Selection of reference genes for gene expression studies in porcine hepatic tissue using quantitative real-time polymerase chain reaction

Quantitative real-time polymerase chain reaction (RT-qPCR) has become an indispensable technique for accurate determination of gene expression in variety of samples. Accurate and reliable quantification, however, depends on a proper normalization strategy. Normalization with multiple uniformly expressed reference genes is becoming the standard, although the most suitable reference genes dependent on the used experimental factors as well as the tissue or cell type studied. In this study, the stability of various reference genes was investigated in porcine hepatic tissue.
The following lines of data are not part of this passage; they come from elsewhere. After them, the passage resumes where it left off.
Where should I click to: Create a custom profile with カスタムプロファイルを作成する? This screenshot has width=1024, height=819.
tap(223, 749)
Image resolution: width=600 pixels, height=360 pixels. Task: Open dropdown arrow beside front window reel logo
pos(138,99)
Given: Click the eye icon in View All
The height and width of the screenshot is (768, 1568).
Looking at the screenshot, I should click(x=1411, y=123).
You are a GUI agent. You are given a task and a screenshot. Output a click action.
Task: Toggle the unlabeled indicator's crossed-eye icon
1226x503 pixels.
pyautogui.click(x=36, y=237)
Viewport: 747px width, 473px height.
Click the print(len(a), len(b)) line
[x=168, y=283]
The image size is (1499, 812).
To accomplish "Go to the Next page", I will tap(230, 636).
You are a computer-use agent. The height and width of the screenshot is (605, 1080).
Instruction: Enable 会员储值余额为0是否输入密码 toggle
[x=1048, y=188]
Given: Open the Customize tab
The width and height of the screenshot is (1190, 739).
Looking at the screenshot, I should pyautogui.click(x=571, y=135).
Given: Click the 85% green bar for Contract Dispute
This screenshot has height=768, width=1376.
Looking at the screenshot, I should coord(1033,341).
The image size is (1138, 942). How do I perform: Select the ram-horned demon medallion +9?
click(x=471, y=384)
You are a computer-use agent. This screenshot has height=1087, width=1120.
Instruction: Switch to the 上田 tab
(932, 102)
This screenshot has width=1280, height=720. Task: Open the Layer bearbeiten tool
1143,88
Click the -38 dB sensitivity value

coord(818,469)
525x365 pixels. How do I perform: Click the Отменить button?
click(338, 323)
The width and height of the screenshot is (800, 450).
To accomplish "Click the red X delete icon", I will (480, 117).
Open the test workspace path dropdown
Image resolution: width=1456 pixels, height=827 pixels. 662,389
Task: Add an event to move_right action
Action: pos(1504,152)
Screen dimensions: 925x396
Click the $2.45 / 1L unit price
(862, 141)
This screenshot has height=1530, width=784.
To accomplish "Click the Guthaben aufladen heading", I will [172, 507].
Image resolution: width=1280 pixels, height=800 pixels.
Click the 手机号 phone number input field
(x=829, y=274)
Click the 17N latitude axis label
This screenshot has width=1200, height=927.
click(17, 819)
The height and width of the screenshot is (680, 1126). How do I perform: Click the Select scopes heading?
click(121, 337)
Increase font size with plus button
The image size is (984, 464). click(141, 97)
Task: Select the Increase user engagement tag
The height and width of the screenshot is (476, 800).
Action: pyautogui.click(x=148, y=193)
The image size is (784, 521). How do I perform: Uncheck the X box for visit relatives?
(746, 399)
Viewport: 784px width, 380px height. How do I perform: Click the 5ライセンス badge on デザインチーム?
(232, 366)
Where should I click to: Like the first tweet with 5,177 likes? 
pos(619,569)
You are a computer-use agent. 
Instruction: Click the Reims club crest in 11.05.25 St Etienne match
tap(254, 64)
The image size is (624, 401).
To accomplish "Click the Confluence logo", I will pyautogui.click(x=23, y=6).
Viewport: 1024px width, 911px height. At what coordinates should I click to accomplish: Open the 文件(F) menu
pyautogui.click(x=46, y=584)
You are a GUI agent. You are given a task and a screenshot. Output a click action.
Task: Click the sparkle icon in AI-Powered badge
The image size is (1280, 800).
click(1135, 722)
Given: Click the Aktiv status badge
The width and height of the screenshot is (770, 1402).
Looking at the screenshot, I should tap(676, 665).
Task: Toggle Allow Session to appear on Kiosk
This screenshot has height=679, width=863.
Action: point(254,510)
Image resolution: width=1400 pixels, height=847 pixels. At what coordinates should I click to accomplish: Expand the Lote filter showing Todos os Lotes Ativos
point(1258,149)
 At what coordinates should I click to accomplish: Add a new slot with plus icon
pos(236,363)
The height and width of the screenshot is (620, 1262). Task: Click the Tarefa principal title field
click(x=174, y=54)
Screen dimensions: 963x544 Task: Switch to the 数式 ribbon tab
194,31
The study was conducted on Polish Large White, Polish Landrace, Pietrain, Pulawska and Duroc pigs slaghtered at different ages. Nine reference genes (ACTB, B2M, GAPDH, HPRT1, RPL13A, SDHA, TBP, TOP2B and YWHAZ) were investigated on 180 mRNA samples of porcine hepatic tissue. Based on geNorm and NormFinder analysis, three most stable (HPRT1, TOP2B and TBP) and three moderately (GAPDH, ACTB and SDHA) stable reference genes were identified. The study provides a new panel of reference genes for normalization of the expression of a gene of interest in porcine liver tissue. It is concluded that the use of a single gene for normalization may lead to relatively large errors, so it is important to use multiple control genes based on a survey of potential reference genes applied to gene expression profiling studies of candidate genes for economic traits in pigs.